Does this count as free feeding or schedule meals or did I invite a bastardization of the two? What do you guys do? What do you guys recommend? Should I try to change anything I do, even though it seems to work fine for us? Just trying to hear what others do.


----------



## Georgiapeach (Jan 24, 2011)

I feed a.m. and p.m. Whatever's left (a foreign concept in my household - lol!) is taken up after 15 minutes and fed at the next meal, with enough food to make up the difference. If food is left consistently, cut back on the amount fed, until bowls are clean after each meal.


----------



## NutroGeoff (May 15, 2013)

I have never had any food left over with Baxter, his food never makes it past about 5 minutes or so. Haha. But I would say that if it is working for your dog and your dog is healthy and happy, just stick with what you are doing.


----------



## Celt (Dec 27, 2010)

I free feed kibble (it's down all day), then they get a "dinner" which usually involves some kind of meat and occasionally canned. You should use the feeding schedule that works for you and your dog. After all, as the saying goes: if it ain't broke, don't fix it.


----------



## dude22blue (Sep 12, 2014)

You know I wonder if breed/size matters in this discussion. My in-laws have a hound, friend has a husky, and other buddy has a pit-lab mix. I noticed they tend to eat at schedule time but they tend to finish their food within minutes if not seconds. 

However when the pit-lab was put on science diet he would not eat it all in one go, so my buddy would just tell me to leave it down for him. By dinner it was gone. So I know the actual meal can affect how the pet eats. 

But do little dogs eat as quick as big dogs? Do you think being active is important? The Husky was so active my friend would feed him 3 times a day. Gigi tends to "sniff around" more after a long play day, although with her allergy she's been cooped up for a while now.

Maybe its really all about regiment and schedule. My in-laws dog eats/drinks/poops almost on command because her schedule is so controlled. Although they never pick up her bowl, but again she eats it within seconds/minutes.

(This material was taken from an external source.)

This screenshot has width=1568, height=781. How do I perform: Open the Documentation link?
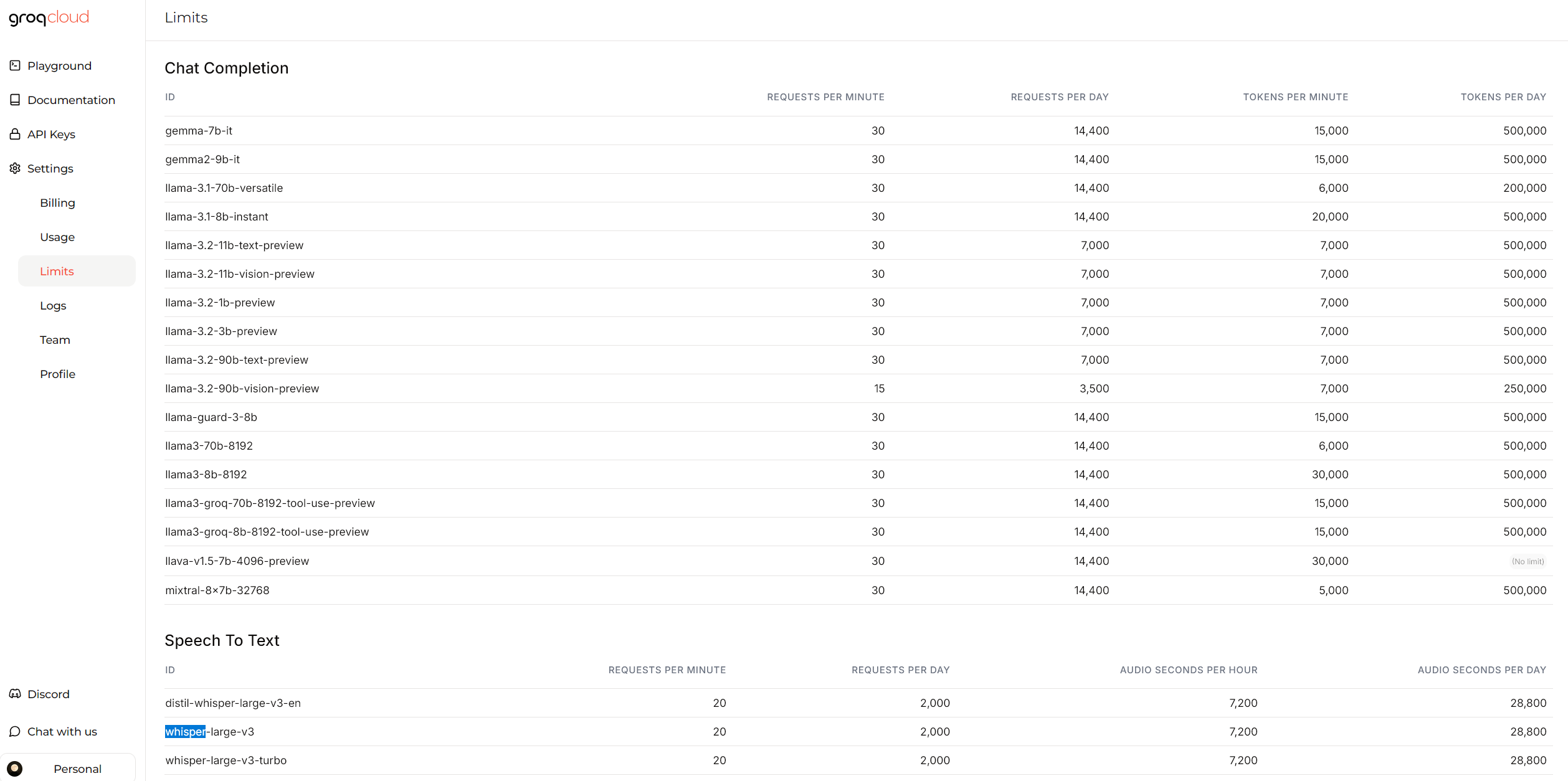(71, 100)
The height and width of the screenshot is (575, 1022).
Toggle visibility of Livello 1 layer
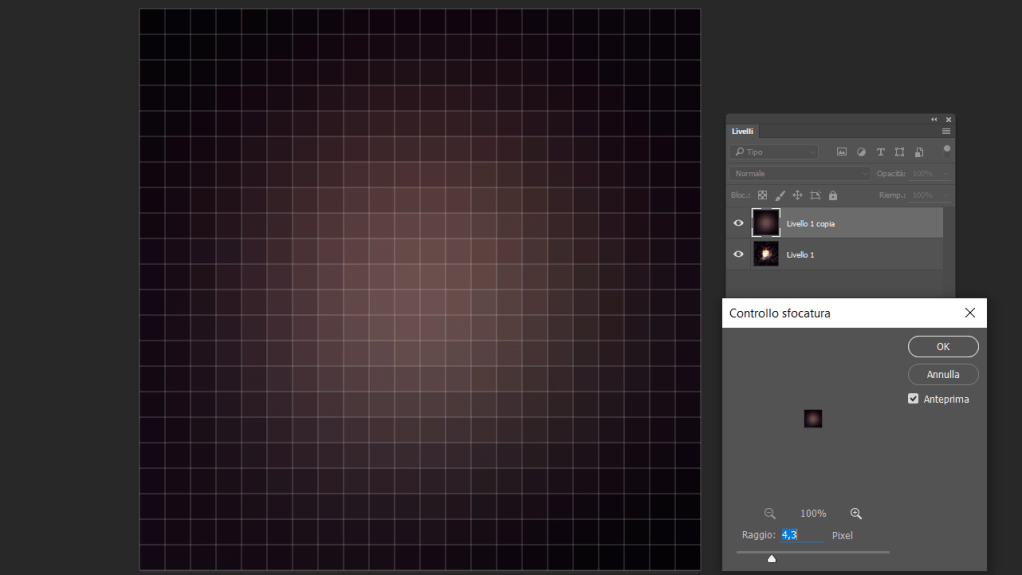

I dunno. I'm not really looking to change Gigis routine because with the new food, she's actually eating but I wonder what people do since she is so different from the other dogs I know. It's good to see what everyone is doing, you read articles online and they make it sound if you don't do this or that, then you are hurting your dog.


----------



## Georgiapeach (Jan 24, 2011)

Yes, little dogs can eat as quickly as big dogs! My westie/maltese mix is ALWAYS the first one finished. I have to feed her in her crate with the door closed so she doesn't go looking for more after she's finished, via the other dogs' bowls - lol!


----------



## StdPooDad (Mar 16, 2012)

I put the meal down at scheduled times, morning and evening, but I leave it down if they haven't finished after X minutes. I used to pick it up, but I figured..what's the point? I'm trying to put weight on my guys, particularly Seamus. He usually sleeps in the living room. If Teaghan doesn't finish her dinner, and it's gone by morning...Score!
Teaghan sleeps on my bed and Seamus typically sleeps in the living room, and I feed Seamus in the kitchen and Teaghan in the living room. Teaghan is nervous if she eats around other dogs..she tends to do better if she's fed separately. Seamus gets nervous and won't finish his dinner or breakfast if Teaghan is hanging around, so I put an xpen up to separate the two. Not necessarily because one will snark at the other for their food, just to put each dog at ease. 
Joe


----------



## NutroGeoff (May 15, 2013)

It depends on each dog really, my mom's old shih tzu had a gravity feeder that we would fill maybe once a week and she would just come and graze periodically and never had any health or weight issues, however her new, younger shih tzu absolutely devours her meals within a couple of minutes. So the size doesn't really matter, it really comes down to the dog.


----------



## Celt (Dec 27, 2010)

I have to agree that the meal can determine just how fast it will be eaten. Scotty is usually the last to finish (or start) at mealtimes, except when it's cooked chicken then he's first. My other 2 have favorite meals too that disappear much faster than normal.


----------



## NutroGeoff (May 15, 2013)

Yeah, my mom's shih tzu definitely prefers her Ultra over her Natural Choice food. She tends to eat the Ultra a but faster than she goes for the Natural Choice.


----------



## crixussteave (Sep 22, 2014)

Free feeds. I tried to have scheduled feeding when she was a puppy, and it never really worked for her. She is very good at eating only when she is hungry. No weight issues or anything. I think it really depends on the dog.


----------



## NutroGeoff (May 15, 2013)

I agree. Each dog is different.


----------



## rawforlife00 (Oct 27, 2014)

what ever works for your dog. It would take my dog 16 hours to eat his meal. His bowl sits in the kitchen and he nibbles on it throughout the day. He is 70lbs very lean, healthy both inside and out. My two dogs here will not let food not be eaten in 3 minutes. If there is food on the ground it will be gone in seconds. I wouldn't worry. as long hes getting his nutrients within the 24 hour time frame. I wouldn't see an issue


----------



## NutroGeoff (May 15, 2013)

Matley was actually having a bit of a hard time eating when I first brought him home, but I think that is mainly just because of the sudden change from the shelter to the adoption group to my apartment. He seems to be eating better now, especially when I put his coconut oil on his food!


----------